▸ WHAT YOU ARE ASKED TO DO: Which lines below contain "Insert"? Pull them out.

▸ DATA FOR PROCESSING:
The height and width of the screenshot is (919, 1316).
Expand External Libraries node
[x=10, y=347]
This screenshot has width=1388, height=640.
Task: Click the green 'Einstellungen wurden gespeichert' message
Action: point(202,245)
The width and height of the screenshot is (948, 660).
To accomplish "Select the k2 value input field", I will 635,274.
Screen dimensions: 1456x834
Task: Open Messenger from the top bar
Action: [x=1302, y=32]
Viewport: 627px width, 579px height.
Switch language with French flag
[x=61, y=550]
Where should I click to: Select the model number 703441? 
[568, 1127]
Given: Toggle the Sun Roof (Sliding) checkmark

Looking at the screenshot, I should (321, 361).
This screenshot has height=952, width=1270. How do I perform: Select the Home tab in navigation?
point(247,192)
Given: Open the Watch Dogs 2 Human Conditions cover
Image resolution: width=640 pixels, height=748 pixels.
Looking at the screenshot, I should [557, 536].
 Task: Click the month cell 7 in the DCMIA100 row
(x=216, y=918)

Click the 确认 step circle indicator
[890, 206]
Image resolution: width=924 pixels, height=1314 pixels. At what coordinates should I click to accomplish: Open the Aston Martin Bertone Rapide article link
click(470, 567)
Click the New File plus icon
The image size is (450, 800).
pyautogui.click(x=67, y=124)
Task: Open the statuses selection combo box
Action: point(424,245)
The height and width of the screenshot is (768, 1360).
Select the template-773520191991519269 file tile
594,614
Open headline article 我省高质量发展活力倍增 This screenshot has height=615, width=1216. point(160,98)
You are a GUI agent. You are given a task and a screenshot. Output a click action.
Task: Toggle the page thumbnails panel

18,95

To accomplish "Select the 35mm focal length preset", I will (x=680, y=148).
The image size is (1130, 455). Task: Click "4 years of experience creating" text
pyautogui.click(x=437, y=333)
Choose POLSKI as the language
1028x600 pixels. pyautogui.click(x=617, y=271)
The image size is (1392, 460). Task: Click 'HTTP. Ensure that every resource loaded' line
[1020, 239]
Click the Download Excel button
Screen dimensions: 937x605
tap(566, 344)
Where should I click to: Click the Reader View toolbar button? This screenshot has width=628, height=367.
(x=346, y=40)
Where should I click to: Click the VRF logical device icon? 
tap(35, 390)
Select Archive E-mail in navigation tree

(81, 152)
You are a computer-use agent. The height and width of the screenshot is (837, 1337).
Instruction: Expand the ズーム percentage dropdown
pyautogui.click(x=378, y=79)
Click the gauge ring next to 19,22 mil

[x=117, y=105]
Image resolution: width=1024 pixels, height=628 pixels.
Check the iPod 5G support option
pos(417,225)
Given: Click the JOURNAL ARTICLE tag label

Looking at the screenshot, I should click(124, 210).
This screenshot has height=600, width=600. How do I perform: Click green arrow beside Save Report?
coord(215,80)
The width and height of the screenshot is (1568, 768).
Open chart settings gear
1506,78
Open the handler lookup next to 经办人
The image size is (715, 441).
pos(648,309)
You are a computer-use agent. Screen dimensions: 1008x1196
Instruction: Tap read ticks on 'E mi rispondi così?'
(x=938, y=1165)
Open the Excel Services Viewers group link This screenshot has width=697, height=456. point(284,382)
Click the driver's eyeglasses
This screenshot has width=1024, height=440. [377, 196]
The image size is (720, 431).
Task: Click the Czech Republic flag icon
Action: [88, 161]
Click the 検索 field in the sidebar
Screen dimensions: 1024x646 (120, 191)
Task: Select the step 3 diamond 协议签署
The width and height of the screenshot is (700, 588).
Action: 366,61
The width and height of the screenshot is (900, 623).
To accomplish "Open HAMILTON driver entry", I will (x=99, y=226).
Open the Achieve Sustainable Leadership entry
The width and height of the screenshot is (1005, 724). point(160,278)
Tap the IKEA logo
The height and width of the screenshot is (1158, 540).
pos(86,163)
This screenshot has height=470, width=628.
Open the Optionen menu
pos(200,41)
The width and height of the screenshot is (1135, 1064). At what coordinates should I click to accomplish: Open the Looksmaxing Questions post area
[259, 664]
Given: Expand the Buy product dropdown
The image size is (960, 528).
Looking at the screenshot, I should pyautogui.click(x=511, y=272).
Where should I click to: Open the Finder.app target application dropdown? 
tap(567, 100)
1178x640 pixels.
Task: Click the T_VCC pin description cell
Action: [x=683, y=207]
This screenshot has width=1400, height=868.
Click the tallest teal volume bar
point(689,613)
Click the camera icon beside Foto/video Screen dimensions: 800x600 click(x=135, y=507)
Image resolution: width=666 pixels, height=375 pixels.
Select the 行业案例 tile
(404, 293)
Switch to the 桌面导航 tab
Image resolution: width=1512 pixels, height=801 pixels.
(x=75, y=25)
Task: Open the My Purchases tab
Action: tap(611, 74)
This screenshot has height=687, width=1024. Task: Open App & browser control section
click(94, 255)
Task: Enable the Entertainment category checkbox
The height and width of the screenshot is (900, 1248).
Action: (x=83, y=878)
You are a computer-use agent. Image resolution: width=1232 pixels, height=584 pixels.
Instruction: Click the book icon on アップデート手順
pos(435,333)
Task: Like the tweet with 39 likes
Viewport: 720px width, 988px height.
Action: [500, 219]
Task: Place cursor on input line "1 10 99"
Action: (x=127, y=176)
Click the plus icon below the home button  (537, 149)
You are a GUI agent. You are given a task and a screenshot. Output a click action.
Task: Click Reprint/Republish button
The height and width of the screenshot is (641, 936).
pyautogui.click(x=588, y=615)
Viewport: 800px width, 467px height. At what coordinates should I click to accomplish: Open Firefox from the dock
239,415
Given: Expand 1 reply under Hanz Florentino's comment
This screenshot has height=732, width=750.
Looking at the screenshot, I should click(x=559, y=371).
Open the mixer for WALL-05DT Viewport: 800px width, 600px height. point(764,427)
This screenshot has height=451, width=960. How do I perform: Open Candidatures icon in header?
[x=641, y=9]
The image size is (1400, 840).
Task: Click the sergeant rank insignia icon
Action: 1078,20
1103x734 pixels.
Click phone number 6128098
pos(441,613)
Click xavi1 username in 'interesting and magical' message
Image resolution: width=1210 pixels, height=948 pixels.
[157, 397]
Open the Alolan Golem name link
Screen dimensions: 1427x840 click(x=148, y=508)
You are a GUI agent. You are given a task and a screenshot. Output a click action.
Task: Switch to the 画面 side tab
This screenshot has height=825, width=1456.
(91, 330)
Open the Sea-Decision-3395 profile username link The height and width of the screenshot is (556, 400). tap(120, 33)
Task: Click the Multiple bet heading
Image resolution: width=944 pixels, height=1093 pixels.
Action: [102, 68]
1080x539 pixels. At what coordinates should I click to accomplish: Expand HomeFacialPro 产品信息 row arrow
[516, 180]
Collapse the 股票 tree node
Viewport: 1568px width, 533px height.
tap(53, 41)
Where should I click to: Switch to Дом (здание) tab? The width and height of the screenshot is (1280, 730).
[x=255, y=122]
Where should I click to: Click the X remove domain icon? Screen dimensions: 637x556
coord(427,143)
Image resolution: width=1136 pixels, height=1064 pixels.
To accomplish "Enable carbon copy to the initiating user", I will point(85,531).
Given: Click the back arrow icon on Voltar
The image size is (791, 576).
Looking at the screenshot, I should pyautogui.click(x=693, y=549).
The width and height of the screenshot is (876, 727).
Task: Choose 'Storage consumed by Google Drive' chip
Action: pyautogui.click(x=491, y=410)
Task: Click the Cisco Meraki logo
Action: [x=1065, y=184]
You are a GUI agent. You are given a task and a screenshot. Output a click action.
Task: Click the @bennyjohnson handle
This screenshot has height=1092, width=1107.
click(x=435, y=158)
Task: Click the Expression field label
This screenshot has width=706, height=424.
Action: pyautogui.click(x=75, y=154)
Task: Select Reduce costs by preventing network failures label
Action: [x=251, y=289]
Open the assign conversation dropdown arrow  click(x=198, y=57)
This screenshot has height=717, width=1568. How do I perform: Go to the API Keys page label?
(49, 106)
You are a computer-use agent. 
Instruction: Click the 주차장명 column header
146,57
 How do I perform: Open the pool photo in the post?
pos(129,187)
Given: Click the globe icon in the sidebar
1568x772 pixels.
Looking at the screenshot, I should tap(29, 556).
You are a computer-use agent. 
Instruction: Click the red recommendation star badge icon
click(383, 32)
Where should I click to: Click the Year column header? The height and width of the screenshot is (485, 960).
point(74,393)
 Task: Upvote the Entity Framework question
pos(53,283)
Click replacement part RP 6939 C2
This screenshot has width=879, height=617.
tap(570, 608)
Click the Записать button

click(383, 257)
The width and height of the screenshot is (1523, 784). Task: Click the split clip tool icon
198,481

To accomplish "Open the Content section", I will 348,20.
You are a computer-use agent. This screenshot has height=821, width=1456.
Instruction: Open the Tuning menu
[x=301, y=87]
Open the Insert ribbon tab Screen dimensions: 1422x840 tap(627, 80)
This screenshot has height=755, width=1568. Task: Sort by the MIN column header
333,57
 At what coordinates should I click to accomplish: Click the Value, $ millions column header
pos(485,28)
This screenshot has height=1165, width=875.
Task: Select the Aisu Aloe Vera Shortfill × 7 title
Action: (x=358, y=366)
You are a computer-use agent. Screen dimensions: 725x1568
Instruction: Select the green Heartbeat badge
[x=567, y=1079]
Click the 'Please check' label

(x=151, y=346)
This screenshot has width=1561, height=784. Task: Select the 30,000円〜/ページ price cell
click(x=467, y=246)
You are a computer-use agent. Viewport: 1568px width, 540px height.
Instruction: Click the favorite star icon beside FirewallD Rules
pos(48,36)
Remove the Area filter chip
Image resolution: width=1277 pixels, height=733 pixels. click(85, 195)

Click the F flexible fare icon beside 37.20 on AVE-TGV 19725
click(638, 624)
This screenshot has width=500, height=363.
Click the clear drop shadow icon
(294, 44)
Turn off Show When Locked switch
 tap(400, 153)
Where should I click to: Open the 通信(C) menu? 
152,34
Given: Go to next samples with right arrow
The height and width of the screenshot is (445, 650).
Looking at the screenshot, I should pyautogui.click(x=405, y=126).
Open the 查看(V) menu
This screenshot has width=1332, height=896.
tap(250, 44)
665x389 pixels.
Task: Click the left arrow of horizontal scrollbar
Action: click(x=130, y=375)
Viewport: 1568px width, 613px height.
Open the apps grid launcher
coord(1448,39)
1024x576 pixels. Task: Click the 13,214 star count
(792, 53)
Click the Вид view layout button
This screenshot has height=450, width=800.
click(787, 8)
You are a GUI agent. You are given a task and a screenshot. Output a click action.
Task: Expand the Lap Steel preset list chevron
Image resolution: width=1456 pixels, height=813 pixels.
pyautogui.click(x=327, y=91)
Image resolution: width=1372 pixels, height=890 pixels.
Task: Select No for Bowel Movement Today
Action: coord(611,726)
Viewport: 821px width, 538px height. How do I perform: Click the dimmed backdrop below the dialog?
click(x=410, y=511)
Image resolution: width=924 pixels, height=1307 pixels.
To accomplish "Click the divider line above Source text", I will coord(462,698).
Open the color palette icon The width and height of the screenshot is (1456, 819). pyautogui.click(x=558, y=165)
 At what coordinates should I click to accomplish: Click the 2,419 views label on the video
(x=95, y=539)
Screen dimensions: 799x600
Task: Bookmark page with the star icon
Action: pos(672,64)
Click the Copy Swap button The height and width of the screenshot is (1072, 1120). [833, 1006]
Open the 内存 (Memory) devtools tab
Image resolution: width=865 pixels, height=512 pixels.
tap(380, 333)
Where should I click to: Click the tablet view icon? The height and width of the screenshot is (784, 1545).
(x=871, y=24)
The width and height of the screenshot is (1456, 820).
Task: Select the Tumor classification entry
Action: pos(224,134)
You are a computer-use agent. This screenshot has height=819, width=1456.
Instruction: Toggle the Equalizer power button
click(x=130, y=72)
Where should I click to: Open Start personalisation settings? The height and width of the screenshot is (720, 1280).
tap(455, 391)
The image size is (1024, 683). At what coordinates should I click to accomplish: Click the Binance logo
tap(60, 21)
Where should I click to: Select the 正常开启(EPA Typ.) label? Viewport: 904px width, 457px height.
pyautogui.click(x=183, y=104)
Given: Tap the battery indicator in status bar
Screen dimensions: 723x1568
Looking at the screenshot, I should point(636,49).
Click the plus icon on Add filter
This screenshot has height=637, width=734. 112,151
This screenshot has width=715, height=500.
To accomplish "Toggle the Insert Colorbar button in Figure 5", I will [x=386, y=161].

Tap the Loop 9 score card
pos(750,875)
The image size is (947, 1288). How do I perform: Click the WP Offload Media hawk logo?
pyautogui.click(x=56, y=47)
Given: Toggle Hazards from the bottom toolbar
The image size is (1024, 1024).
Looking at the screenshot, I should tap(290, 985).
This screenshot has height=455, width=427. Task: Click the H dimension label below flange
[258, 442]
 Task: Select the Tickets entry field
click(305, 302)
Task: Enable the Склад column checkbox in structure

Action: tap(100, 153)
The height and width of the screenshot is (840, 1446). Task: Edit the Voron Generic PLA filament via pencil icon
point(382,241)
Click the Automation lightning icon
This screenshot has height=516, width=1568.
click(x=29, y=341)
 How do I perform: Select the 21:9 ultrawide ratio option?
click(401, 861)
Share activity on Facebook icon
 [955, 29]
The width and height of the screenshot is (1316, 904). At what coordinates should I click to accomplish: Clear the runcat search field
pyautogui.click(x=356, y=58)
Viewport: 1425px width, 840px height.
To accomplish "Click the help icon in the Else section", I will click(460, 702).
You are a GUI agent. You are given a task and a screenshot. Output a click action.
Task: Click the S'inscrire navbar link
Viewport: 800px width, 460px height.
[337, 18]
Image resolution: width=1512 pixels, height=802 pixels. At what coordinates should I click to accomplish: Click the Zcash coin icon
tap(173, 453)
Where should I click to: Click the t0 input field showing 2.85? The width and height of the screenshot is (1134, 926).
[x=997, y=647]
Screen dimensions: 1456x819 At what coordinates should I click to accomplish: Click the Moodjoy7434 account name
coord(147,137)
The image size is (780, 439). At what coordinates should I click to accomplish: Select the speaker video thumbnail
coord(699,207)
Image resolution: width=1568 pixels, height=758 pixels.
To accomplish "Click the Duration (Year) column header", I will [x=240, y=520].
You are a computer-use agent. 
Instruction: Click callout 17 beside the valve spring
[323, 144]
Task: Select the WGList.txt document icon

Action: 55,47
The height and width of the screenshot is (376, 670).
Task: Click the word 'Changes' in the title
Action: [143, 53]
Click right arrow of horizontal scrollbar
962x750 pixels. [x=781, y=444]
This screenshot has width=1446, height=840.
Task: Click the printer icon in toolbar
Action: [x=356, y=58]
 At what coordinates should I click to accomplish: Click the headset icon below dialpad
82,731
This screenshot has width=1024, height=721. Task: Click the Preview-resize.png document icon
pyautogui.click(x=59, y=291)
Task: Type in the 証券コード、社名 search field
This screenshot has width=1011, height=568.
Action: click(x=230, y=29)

▸ EXERCISE OUTPUT:
Open the Insert ribbon tab Screen dimensions: 1422x840 tap(627, 80)
To accomplish "Toggle the Insert Colorbar button in Figure 5", I will [x=386, y=161].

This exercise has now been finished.